Virtual water is the term that links water, products, and trade. Each product, in fact, is characterized by a specific virtual water content: when the product is sell (or buy), it virtually carries the amount of water that was necessary for the production. By using this concept, the international trade can be seen as a complex virtual water network in which each country involved is a node. Among nodes there are flows of virtual water whose magnitude depends on the quantity of products traded, and on the water footprint characteristic of the place where the product has been produced.
For example the picture below shows the share in the export of the maize produced in India in 2011.
Apparently countries import maize to eat, to satisfy their needs (biofuels, animal feeding), but effectively the importation means for them releasing the pressure on their domestic water resources: virtual water import is an instrument to face water scarsity and limit the local depletion. This concept is particularly true for that regions in which the anthropic demand exceeds the local supply.
The map in the figure below shows the relationship between the local supply and the demand. America, Northern Asia and Australia are independent from others countries because their local water supply is bigger than the water demand for food, so they can support themselves and export the exceed goods to other parts of the world. Europe is generally able to support itself thanks to the importation from other countries that allows the re-exportation of some of the food imported. Africa and South of Asia have a very low local supply (there are only few exceptions) that is not sufficient to meet the local demand.

* DATA FOR REVIEW
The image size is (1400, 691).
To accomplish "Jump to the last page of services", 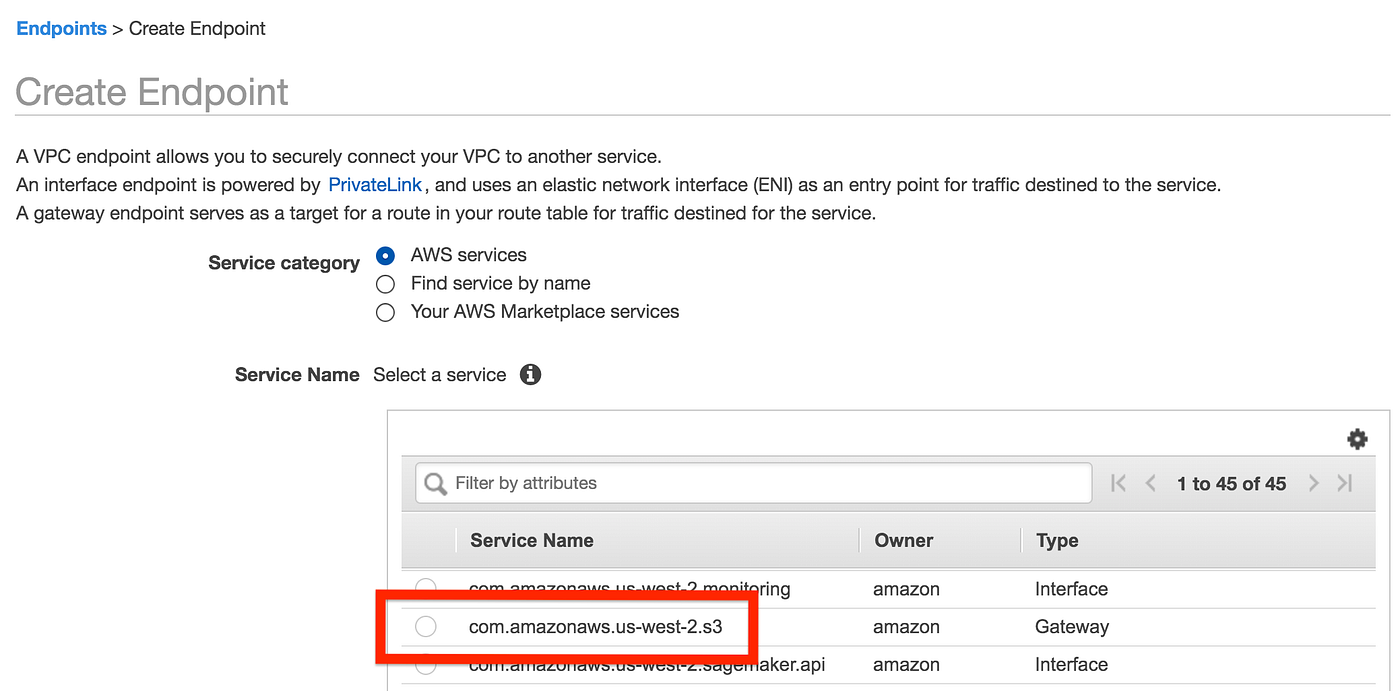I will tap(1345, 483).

* * *

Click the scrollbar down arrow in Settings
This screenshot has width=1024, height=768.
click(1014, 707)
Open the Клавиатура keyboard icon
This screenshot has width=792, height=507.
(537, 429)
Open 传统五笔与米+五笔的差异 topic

* PROBLEM SET
1. Answer these from the passage on virtual water:
(a) In the virtual water network, what is each country involved?
(b) What does the first picture show?
(c) Which regions have a local supply too small to meet the local demand?
2. From the passage on virtual water, reproduce the part starting with "Apparently countries import" and going on through "the local supply.".

* RESULTS IN ORDER
1.
(a) A node.
(b) The share in the export of the maize produced in India in 2011.
(c) Africa and South of Asia, with only a few exceptions.

2.
Apparently countries import maize to eat, to satisfy their needs (biofuels, animal feeding), but effectively the importation means for them releasing the pressure on their domestic water resources: virtual water import is an instrument to face water scarsity and limit the local depletion. This concept is particularly true for that regions in which the anthropic demand exceeds the local supply.